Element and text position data
.....

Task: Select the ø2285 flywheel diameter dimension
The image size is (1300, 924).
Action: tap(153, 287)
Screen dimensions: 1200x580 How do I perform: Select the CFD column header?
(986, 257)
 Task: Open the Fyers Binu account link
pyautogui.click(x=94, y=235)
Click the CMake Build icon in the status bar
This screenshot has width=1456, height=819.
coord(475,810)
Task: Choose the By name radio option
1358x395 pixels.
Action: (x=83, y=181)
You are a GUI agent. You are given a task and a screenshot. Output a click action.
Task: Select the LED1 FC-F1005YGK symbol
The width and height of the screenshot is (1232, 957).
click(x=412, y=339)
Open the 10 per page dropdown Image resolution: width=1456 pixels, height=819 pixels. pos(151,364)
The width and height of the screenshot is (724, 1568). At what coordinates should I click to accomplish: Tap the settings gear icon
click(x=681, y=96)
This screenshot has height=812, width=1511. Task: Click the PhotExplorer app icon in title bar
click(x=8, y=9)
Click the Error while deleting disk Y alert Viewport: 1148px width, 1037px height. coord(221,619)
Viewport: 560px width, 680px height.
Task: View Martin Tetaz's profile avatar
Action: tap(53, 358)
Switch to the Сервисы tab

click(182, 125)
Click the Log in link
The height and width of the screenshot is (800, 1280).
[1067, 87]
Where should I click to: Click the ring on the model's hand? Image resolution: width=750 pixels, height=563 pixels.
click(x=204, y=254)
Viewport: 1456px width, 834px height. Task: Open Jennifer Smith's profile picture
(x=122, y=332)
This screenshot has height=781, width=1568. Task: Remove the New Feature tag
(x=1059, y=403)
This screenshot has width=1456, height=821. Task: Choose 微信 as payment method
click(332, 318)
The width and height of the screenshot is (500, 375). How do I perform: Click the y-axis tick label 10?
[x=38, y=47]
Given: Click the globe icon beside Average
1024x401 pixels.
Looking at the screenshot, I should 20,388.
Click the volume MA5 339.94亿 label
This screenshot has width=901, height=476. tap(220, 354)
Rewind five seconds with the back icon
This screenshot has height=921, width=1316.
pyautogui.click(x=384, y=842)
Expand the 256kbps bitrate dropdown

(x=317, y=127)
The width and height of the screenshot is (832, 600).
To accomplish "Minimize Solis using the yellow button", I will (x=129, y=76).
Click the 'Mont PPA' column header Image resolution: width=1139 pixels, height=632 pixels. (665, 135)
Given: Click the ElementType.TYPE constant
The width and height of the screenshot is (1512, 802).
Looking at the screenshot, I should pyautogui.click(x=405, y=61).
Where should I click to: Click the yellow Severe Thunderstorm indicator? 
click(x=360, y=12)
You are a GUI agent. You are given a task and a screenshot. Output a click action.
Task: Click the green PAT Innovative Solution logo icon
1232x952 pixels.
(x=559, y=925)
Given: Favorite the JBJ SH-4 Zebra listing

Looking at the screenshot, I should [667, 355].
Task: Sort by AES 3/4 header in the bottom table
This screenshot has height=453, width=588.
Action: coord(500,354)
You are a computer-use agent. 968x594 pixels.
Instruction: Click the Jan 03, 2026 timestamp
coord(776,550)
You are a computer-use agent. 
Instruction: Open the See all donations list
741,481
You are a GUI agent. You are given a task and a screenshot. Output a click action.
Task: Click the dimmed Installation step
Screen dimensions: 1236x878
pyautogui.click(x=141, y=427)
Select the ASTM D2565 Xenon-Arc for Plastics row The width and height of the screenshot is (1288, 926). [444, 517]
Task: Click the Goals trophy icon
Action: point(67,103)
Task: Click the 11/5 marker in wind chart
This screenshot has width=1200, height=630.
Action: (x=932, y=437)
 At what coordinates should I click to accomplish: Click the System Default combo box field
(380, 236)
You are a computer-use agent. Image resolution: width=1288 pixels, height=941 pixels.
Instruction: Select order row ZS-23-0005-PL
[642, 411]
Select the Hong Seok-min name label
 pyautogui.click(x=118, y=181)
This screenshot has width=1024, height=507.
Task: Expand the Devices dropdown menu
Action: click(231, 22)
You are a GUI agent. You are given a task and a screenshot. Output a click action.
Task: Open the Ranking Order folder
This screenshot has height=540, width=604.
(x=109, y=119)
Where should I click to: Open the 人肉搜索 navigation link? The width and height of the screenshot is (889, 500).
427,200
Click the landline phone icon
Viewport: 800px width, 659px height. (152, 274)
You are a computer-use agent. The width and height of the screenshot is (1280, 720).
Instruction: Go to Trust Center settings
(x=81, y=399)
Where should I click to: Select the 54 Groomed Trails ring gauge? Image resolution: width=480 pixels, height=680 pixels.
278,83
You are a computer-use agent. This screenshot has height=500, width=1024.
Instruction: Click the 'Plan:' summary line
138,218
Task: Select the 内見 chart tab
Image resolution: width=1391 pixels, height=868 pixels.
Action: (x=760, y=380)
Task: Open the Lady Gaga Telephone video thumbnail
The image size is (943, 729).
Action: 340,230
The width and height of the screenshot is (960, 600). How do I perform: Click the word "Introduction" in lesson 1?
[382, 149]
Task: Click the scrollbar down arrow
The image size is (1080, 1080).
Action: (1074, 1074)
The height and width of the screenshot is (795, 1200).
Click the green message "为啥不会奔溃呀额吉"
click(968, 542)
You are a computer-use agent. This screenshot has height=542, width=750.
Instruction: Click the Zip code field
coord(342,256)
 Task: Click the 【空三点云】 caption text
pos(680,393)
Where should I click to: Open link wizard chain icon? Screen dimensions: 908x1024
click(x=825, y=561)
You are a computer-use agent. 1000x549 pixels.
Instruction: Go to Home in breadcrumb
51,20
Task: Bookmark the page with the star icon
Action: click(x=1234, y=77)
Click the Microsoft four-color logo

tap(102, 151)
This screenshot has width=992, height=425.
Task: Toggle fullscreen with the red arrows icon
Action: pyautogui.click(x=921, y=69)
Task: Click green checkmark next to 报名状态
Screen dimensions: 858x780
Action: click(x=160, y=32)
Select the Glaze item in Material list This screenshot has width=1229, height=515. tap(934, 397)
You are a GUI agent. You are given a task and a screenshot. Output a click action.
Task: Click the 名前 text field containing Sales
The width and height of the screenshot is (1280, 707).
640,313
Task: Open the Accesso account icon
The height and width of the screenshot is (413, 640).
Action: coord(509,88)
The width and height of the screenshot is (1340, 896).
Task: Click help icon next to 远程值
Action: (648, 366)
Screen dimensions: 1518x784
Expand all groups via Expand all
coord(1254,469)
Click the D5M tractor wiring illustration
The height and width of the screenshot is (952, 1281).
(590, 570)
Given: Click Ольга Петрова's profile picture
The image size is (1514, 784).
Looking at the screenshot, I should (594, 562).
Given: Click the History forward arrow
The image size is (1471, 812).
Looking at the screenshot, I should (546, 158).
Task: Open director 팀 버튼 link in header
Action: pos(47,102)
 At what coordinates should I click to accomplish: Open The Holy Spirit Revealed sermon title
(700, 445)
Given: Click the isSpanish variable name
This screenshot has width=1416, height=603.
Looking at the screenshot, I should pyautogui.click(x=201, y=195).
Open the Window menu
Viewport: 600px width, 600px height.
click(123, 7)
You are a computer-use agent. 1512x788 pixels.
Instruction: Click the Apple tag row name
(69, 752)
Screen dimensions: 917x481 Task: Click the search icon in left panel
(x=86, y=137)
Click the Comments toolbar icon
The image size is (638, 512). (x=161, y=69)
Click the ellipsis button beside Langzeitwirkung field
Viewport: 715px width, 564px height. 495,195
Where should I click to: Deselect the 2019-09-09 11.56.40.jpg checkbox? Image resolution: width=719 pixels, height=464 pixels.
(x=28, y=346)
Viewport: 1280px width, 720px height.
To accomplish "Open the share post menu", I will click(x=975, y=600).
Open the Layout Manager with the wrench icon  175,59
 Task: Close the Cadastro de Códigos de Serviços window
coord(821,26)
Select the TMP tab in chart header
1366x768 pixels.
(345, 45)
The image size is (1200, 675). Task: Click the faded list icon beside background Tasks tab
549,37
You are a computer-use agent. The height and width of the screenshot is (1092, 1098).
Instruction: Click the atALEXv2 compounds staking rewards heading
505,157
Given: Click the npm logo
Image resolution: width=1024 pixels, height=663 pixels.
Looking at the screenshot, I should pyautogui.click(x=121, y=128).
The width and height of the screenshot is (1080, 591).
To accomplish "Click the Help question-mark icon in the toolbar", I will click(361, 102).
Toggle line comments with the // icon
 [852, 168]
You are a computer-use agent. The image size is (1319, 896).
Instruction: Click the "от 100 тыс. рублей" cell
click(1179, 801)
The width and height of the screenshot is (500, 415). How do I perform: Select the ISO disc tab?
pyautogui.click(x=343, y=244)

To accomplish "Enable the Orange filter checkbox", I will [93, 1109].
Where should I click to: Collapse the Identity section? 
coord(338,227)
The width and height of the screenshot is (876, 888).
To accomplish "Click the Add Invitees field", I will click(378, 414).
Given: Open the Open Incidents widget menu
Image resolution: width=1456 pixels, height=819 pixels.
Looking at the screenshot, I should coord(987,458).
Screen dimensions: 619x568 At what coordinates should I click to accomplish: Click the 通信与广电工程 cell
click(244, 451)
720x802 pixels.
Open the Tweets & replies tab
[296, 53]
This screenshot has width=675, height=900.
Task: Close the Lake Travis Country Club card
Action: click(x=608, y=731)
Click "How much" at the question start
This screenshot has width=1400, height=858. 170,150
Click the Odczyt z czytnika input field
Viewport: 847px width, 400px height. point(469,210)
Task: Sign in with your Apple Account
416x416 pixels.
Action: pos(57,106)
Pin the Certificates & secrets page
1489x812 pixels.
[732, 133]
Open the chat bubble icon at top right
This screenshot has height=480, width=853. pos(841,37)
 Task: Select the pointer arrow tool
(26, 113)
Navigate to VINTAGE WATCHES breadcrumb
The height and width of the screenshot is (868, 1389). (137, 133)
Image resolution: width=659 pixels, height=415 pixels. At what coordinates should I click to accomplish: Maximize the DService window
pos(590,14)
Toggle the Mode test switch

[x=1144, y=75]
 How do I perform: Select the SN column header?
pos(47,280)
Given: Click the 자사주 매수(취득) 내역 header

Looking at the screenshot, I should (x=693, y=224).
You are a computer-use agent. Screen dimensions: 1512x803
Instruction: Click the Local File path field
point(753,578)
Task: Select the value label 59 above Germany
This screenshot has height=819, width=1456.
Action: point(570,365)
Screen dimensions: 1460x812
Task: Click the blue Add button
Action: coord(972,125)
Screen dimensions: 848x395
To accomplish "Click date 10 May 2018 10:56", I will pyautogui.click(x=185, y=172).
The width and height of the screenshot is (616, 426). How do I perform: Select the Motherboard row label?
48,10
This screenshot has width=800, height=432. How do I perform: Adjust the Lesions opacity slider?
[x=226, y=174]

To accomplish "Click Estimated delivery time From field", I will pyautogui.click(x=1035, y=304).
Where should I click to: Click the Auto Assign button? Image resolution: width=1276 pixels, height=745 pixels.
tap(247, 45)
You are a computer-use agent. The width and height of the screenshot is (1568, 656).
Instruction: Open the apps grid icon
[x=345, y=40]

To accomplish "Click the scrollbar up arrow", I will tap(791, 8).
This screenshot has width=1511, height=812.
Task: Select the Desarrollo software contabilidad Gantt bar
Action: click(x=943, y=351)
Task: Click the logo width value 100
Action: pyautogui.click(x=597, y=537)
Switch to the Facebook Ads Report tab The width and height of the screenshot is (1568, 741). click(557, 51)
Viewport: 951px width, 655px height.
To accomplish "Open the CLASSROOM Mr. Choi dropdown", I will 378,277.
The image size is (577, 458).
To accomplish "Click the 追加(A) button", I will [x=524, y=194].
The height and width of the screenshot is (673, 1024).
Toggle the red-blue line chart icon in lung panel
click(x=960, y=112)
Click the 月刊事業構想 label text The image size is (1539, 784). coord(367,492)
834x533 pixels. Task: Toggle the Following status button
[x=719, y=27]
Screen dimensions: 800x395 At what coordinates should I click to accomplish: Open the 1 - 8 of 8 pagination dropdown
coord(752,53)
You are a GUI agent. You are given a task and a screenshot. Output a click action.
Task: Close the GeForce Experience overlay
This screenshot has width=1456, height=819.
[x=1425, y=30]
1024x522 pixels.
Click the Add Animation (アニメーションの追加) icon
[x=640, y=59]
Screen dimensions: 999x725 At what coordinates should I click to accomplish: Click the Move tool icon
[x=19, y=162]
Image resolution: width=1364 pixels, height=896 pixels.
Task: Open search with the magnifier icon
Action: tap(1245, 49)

.....

◆ TASK REQUIREMENTS ◆
Add 86 to every coordinate in the answers, and write out again everything from the line containing "The width and height of the screenshot is (616, 426)." down to the line containing "[x=345, y=40]", with the requests included.

◆ SOLUTION TO THIS EXERCISE ◆
The width and height of the screenshot is (616, 426). How do I perform: Select the Motherboard row label?
134,96
This screenshot has width=800, height=432. How do I perform: Adjust the Lesions opacity slider?
[x=312, y=260]

To accomplish "Click Estimated delivery time From field", I will pyautogui.click(x=1121, y=390).
Where should I click to: Click the Auto Assign button? Image resolution: width=1276 pixels, height=745 pixels.
tap(333, 131)
You are a computer-use agent. The width and height of the screenshot is (1568, 656).
Instruction: Open the apps grid icon
[x=431, y=126]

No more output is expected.